A knowledge graph (KG) is a graph-structured knowledge base in which nodes represent entities (people, places, concepts, products) and edges represent typed semantic relationships between them (is-a, part-of, founded-by, located-in). Knowledge graphs encode symbolic, explicitly curated knowledge as opposed to the implicit, distributional knowledge stored in language model weights.

Large-scale public knowledge graphs include DBpedia, Freebase (now inactive), Wikidata, and Google's Knowledge Graph (which powers the Knowledge Panel in search results). Organizational knowledge graphs are also built for enterprise use to represent internal entities and their relationships.

In the LLM era, knowledge graphs are used in combination with language models in two primary patterns: as structured retrieval targets in KG-augmented RAG systems, and as sources of structured ground truth for hallucination checking and faithfulness evaluation.

Knowledge graph vs.

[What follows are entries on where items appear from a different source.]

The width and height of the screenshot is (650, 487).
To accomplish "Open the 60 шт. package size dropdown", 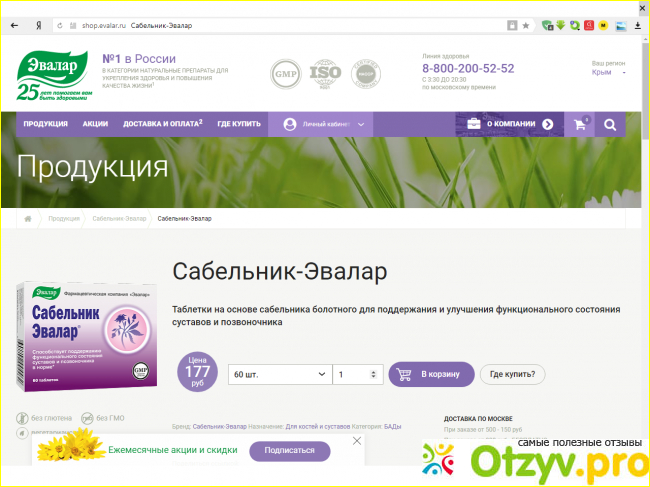I will click(279, 374).
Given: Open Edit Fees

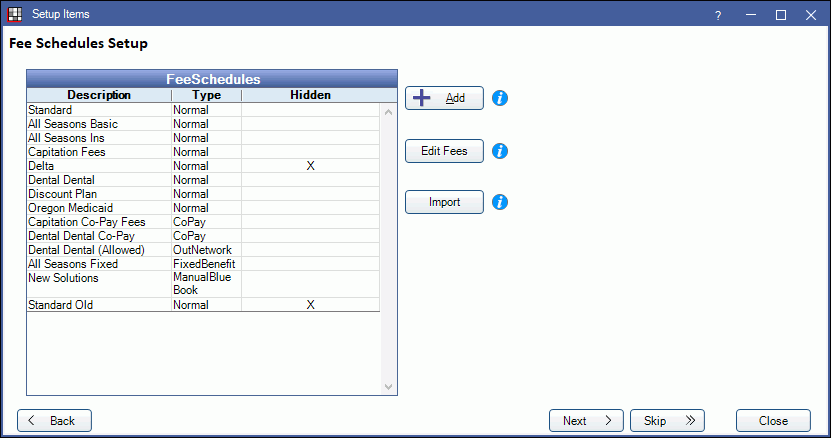Looking at the screenshot, I should tap(444, 151).
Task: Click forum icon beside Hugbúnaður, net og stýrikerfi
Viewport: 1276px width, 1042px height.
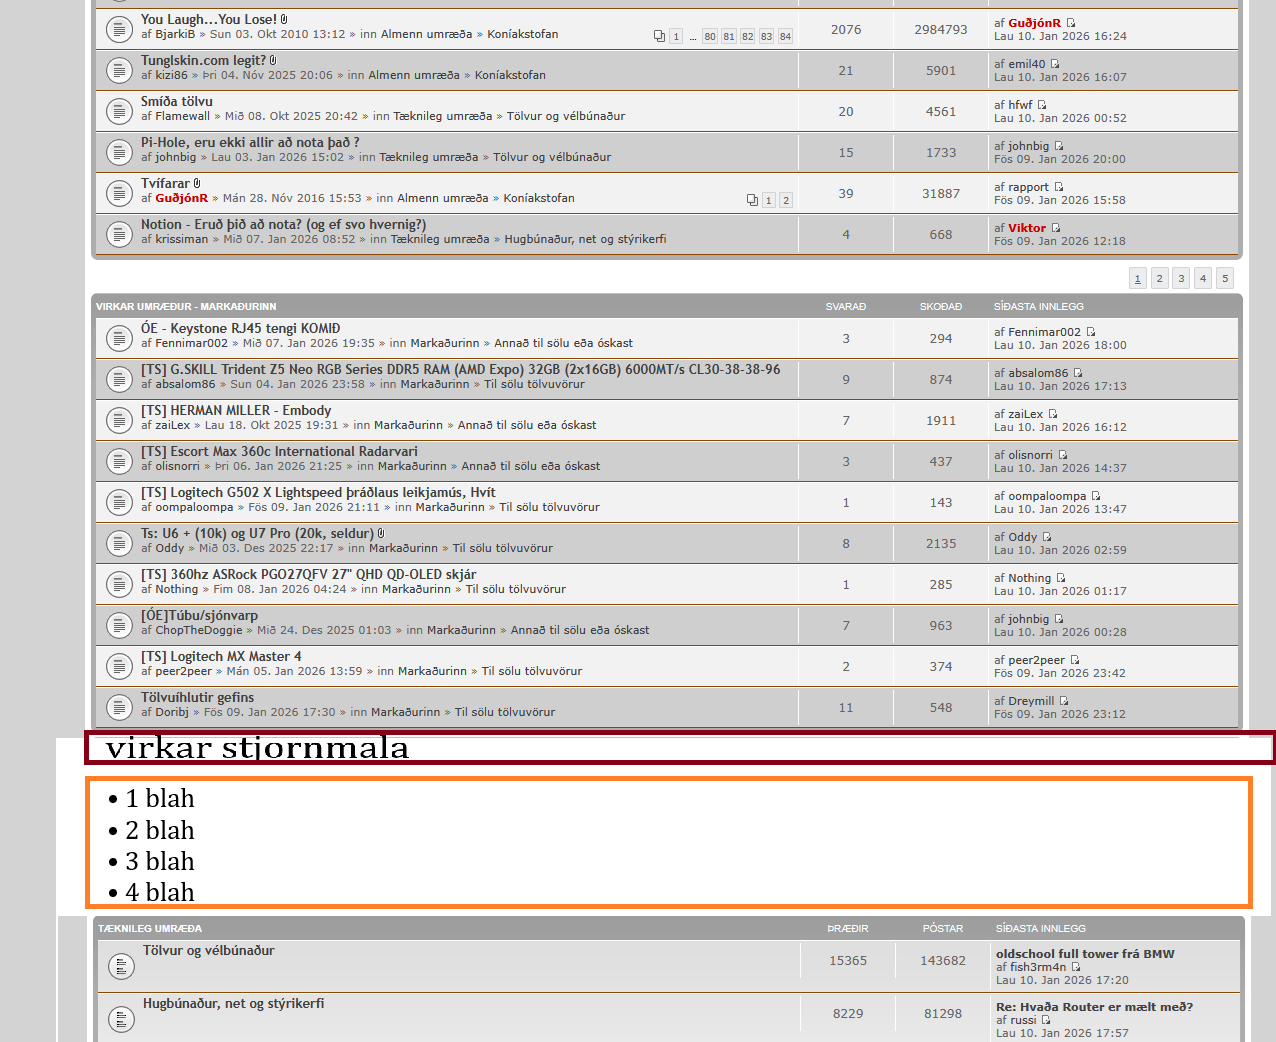Action: (121, 1019)
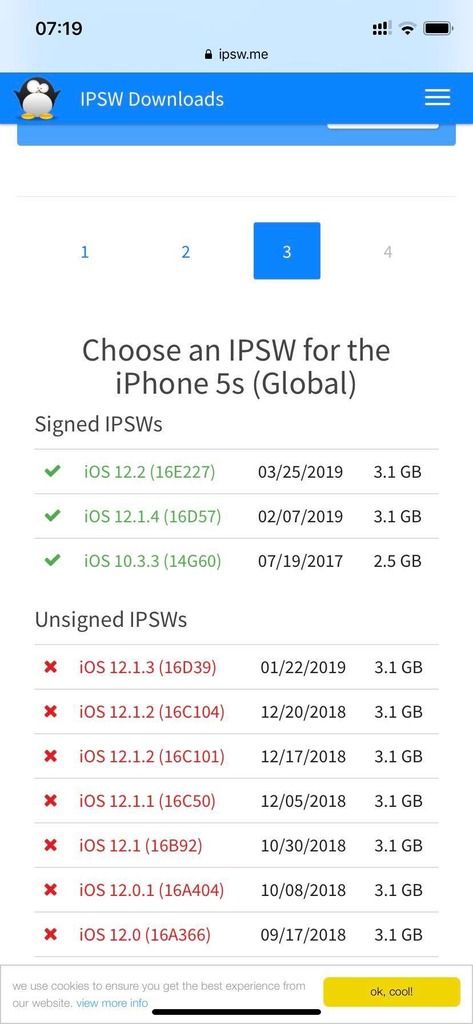This screenshot has height=1024, width=473.
Task: Select unsigned iOS 12.1 (16B92)
Action: 140,845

LLM parametric knowledge

Dimension Knowledge graph LLM parametric knowledge
Representation Explicit graph (nodes, typed edges) Implicit in model weights (distributed vectors)
Update mechanism Add/edit nodes and triples Requires retraining or fine-tuning
Auditability Fully inspectable and traceable Opaque; cannot enumerate stored facts
Coverage Curated; may miss long-tail entities Broad; reflects training corpus diversity
Factual reliability High for curated triples Variable; subject to hallucination
Reasoning Formal query (SPARQL); path traversal Approximate; pattern-completion based

Neither representation is strictly superior: KGs offer precision and traceability; LLMs offer fluency, generalization, and coverage of long-tail knowledge.

Role in GEO and brand entities

Google's Knowledge Graph directly influences Knowledge Panels in search and may influence entity recognition in generative AI systems that use structured data. A brand or person with a verified Knowledge Graph entry has a more stable and correctly attributed entity profile in Google's ecosystem than one represented only through text.

Schema.org markup on web pages encodes entity attributes in a KG-compatible format, providing a crawlable signal that feeds into both KG construction and LLM training data.